Hmm.. I remember those.
early 90's right?
4.3 super charged?
or was that the typhoon?

NM
typhoon was the SUV


----------



## GLN305

88-93 Mazda B-Series...sweet little trucks!


----------



## ANT

GLN305 said:


> 88-93 Mazda B-Series...sweet little trucks!


 My first truck was a b-2000


----------



## JayinMI

Syclones and Typhoons were Turbocharged. Only built in 90-91 for the Syclone, 90-93 or 91-93 for the Typhoon, IIRC. They're hard to come by.
I'm a huge fan of 1st gen S-10's tho. But I also liked my Colorado.

The Vette people (at GM) were pissed because it the trucks were faster than the "supercar" they made. 

A friend of mine is building one for show...and GO! 

Jay


----------



## 2500hd

Get an extended cab or 4 door, that way the cabin gain will be in a more usable frequency range.


----------



## Brian10962001

The Chevy S10 cannot be beat.


----------



## ANT

Brian10962001 said:


> The Chevy S10 cannot be beat.


Can not be beat in terms of SPL builds?

ANT


----------



## ChrisB

The older S10 is one of the holy grails when it comes to SPL vehicles. For a car, the CRX is hard to beat.
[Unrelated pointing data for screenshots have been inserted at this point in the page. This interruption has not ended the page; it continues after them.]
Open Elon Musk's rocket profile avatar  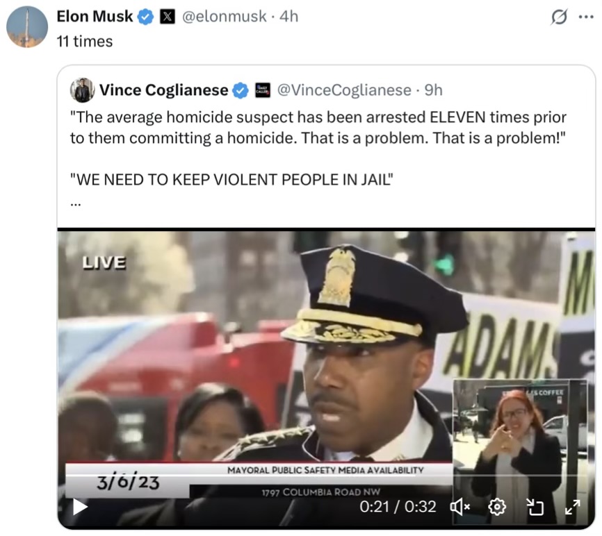(x=27, y=27)
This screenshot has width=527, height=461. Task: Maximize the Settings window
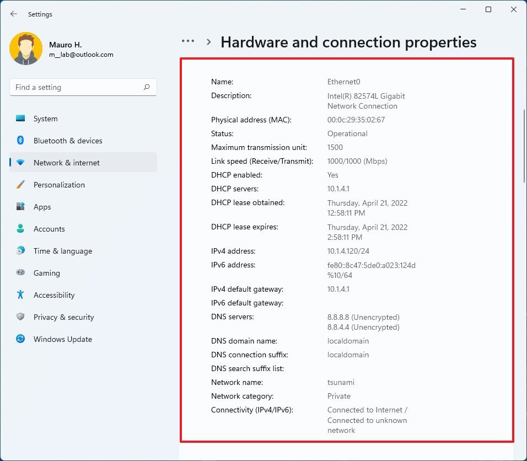pos(488,9)
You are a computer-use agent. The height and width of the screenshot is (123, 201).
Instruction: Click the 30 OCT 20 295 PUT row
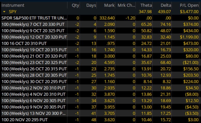coord(34,81)
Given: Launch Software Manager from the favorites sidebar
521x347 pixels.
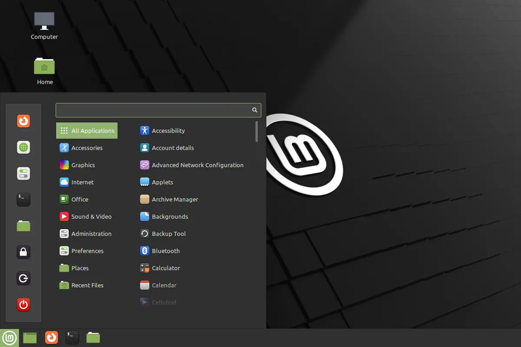Looking at the screenshot, I should tap(23, 147).
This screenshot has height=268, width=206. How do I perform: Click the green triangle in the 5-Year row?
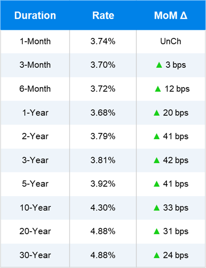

ETA: I think a SS SPL vehicle would be a great tax write off as well as a marketing tool.


----------



## dovogod

At my old shop we did a 172.4 with a mitsubishi mighty max. Really I would just recommend whatever you can get the cheapest. By the time its done it will only have one purpose and so I wouldn't waste extra money on power or a certain look.


----------



## OSN

DIYMA said:


> My first truck was a b-2000


x2- and I had 2 of them! One was a blow-through. Do eeet!


----------



## savagebee

is it going to be for competitions?

Which one?

For bass race or a pure demo car do something unique. Old hurse, something like a nomad, or big old caddy, etc.

For pure spl comps Id get an s10 and a camper shell


----------



## crux131

Please don't do it to a Sy/Ty, though one of them wouldn't really make a good budget option.
I love 86-93 mazdas as I have had an86 and a 90 model. Mitsubishi/Dodge d-50's are not usually expensive but you don't see as many as Mazdas and s-10's.

An S-10 would be the easiest to source and have the most bolt on suspension and body accessories available.


----------



## Brian10962001

S10s are attractive, easy to lower, parts are everywhere, they are just about the universal vehicle. I have a lowered single cab S10 and an S10 Blazer 4X4, different ends of the spectrum LOL. I see them packed with V8's, slammed to the frames, raised to the sky, they're just a great platform because of the support. I vote for an older S10 then you can give it the Sy/Ty treatment if you would like (don't really need the turbo and such so why pay the premium).


----------



## splaudio1

im picking up an 88 s-10 single cab short box fully shaved and primered with a shell and my notch/gen 2 bridge kit welded in with static drop for 600$ oh and it comes with a solid shell lol he wanted a laptop and a blackberry and i just happened to have them laying around so now i owe him 450 and spl is calling me too so i suggest a dime


----------



## ANT

I think an s-10 might be my best bet because of al l the easy mods that are available. Tons of bolt on crap, and easy to work on.
Anyone have suggestion on a specific year that would be best?
What was the last year they made them before switching over to the Colorado?


----------



## kh971

1988 was the one I had and i loved it with my Leer cab high cover!! It helped that my dad built and ran the Leer plant. When I made my cover I layed the fiberglass heavy and minimized the flexing.


----------



## POLKAT

1993 was the final year of the 1st gen S-10 body style.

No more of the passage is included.